Audrey Dana : Jean-Pierre m’a demandé de m’inspirer de sa maman, la phrase qu’il m’a donnée c’était ‘’Elle était faite pour bonheur’’, c’était ça que j’avais envie de jouer. J’ai essayé de ne pas interpréter une femme soumise des années soixante, bloquée, qui n’aime pas son mari, qui aimerait partir mais malheureusement sa condition sociale fait qu’elle ne peut pas, et puis aux yeux des autres ce n’est pas possible… Non, j’ai essayé de jouer une femme qui a du caractère, simplement qui est amoureuse, la famille est très précieuse pour elle et elle va tout faire pour la maintenir du mieux qu’elle peut.
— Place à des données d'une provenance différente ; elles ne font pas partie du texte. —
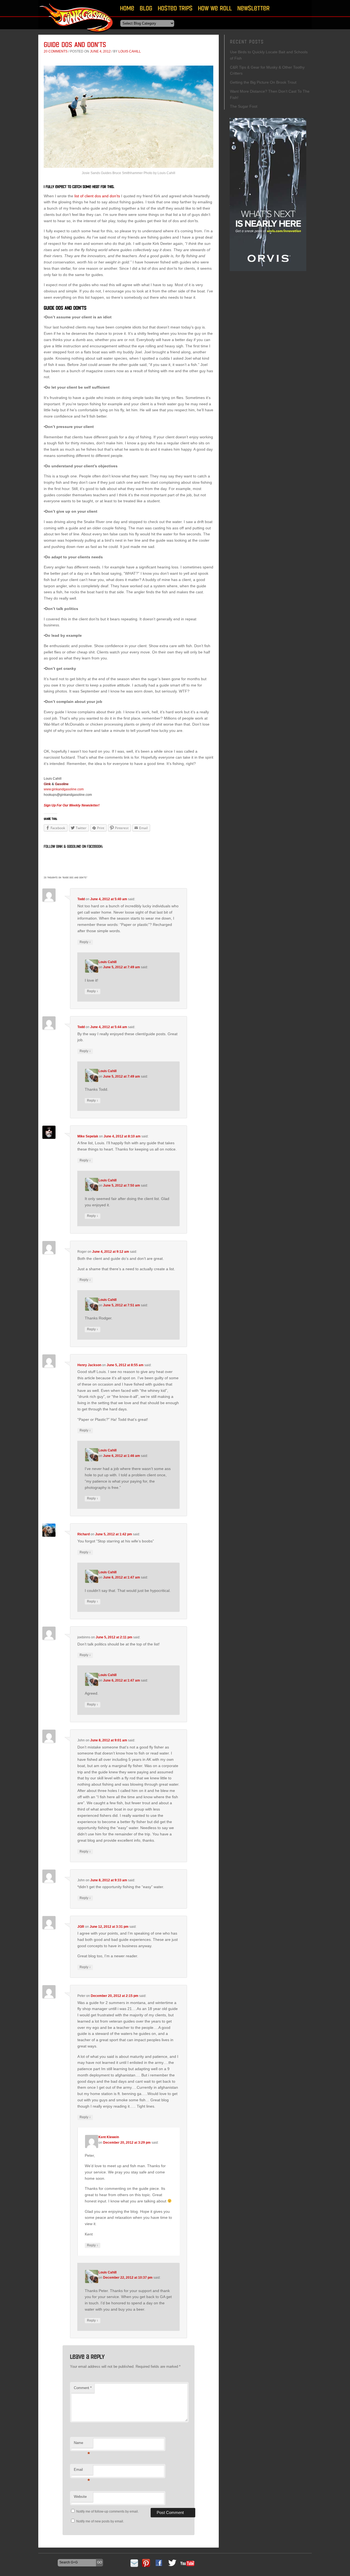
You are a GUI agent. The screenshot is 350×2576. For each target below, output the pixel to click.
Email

C’est elle qui travaille, c’est elle qui rapporte l’argent, on parle beaucoup du patriarcat, je pense que ça participe beaucoup à l’état répressif dans lequel est le personnage masculin. Quand tu prends soin de ton enfant, tu te dis aussi qu’il a besoin de son papa, il l’aime, c’est à trois.

Est-ce qu’il y a une forme de déni de sa part ?

Je pense qu’elle fait du mieux qu’elle peut pour s’en sortir, en effet le déni est la meilleure option ; je crois que c’est le cerveau qui se met en place pour créer un déni, elle ne voit pas. En ce sens, je trouve que ça peut aussi parler aux femmes aujourd’hui ; ça a un écho pour moi personnel, dans ma vie, pour avoir été dans des relations qui n’étaient pas très saines, et ne pas être partie au premier signe. On dit souvent pourquoi la fille ne part pas tout de suite, parce que c’est plus complexe que ça. Je n’aurais jamais pu imaginer qu’un jour dans ma vie, je pourrais me mettre dans les états dans lesquels je me suis mise, dans une relation toxique.

Vous pensez que c’est un film qui peut être utile ?

J’espère de tout mon cœur, j’ai l’impression que ça fait son travail, comme ça a travaillé sur nous en le tournant. Je pense que c’est un film utile, il peut permettre à des personnes de sortir de l’embrigadement, il peut y avoir un jeu de miroir, et réparer pour ceux qui auraient vécu ça dans leur enfance. J’ai l’impression que ça fait écho à une génération d’enfants qui a été dans des climats très violents.

Propos recueillis par Patrick TARDIT

« Profession du père », un film de Jean-Pierre Améris, avec Benoît Poelvoorde, Audrey Dana, et Jules Lefebvre (sortie le 28 juillet).